En ese instante quise saltar de mi butaca al escenario para salvar a mi amada, rescatar a Ofelia de su muerte por agua, abrazarla, besarla, devolverle su aliento fugitivo con el mío desesperado, empaparme con ella, darme cuenta de que era cierto, Ofelia estaba muerta, ahogada. Había muerto esa noche de la representación final.

Juro que no era mi intención. Sólo que Ofelia, flotando en el agua agitada de stage down cantando "viejas canciones" (como le informase la Reina a Laertes) pero ahora sin voz, alargó la mano fuera de la fluyente piscina teatral y me arrojó una flor de aciano que se arrancó del pelo y que fue a dar a mi mano, pues era tal mi concentración en lo que ocurría que no podía faltar al deber de recibir la ofrenda de mi Ninfa antes de verla irse, flotando en el llanto del arroyo, con su ropa de sirena, hacia su tumba de agua y lodo…

Yo sólo prestaba atención a la flor que sostenía entre mis dedos. Al levantar la vista al escenario, me encontré con la mirada arrogante, detestable, de este joven Júpiter de la escena, Peter Massey, su insolente belleza rubia, su figura de adolescente maldito, su estrecha cintura y piernas fuertes y camisa abierta, mirándome con furia, pretendiendo enseguida que lo ocurrido era parte de su puesta en escena originalísima, pero revelando en su mirada de diabólico tirano que esto no estaba previsto, que Ofelia era su ninfa, no la mía, y que la entrega de la flor no formaba parte de un proyecto escénico de verdadera posesión del alma de Ofelia.

– Si Dios ha muerto -me decía en silencio la mirada asesina de Massey-, sólo quedan en su lugar el Demonio y el Ángel.

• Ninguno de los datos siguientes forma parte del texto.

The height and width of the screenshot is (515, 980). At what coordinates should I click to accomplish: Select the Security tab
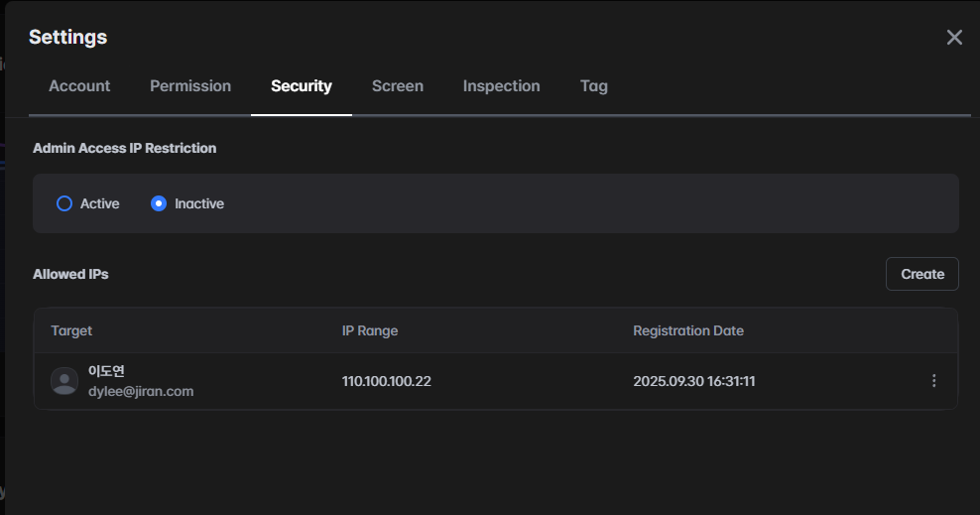click(x=302, y=86)
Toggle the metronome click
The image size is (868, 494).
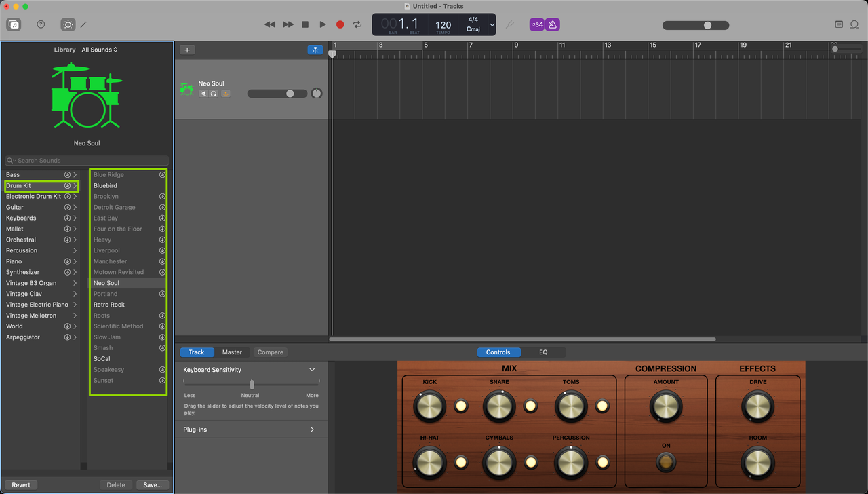point(553,24)
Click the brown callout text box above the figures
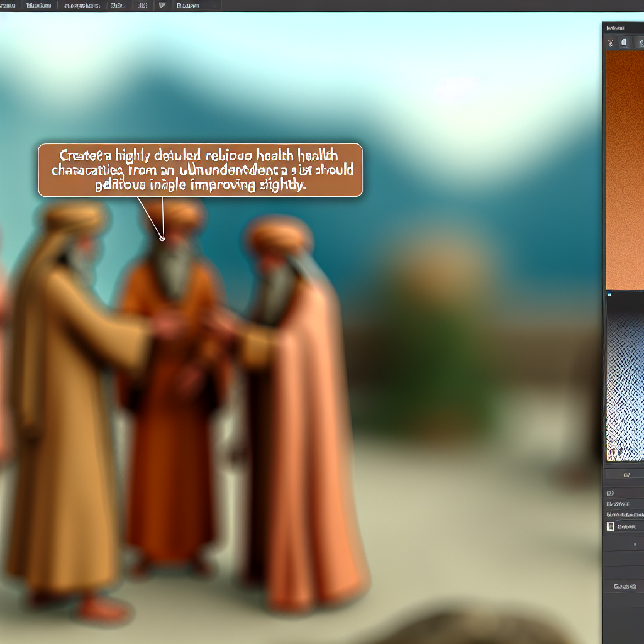This screenshot has height=644, width=644. point(200,170)
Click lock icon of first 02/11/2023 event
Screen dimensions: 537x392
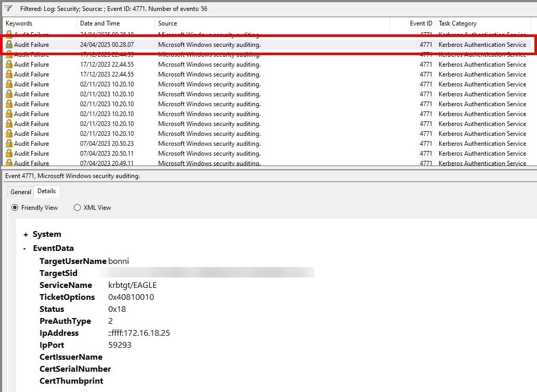(9, 84)
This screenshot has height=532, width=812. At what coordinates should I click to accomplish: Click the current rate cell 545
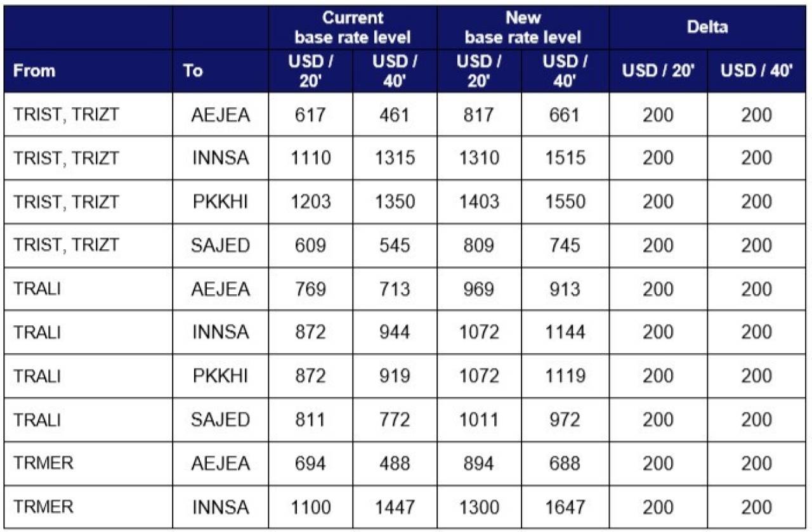(x=395, y=245)
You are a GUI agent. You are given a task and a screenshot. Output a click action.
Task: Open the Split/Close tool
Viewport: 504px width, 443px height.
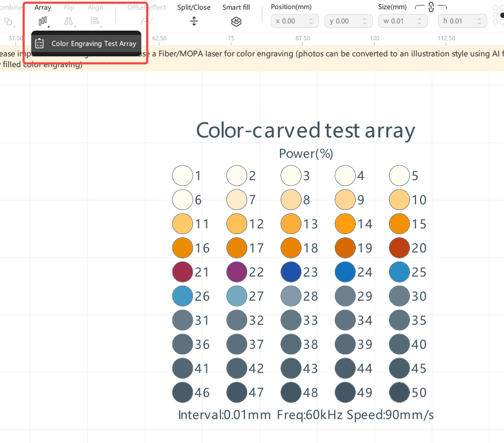(x=194, y=21)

Yo soy ambos. ¿Quién eres tú?

Concluyó la obra. Tronaron los aplausos. Sólo Peter Massey salió a recibirlos. Los demás actores, como si no existieran. Lo que existía era la inconmensurable vanidad de este hombre, este cuasi-adolescente cruel y prepotente, enamorado de sí y dueño de los demás sólo para engrandecer su propio poder. No había amor en su mirada. Había el odio del tirano hacia el rebelde anónimo e imprevisto. Insospechado.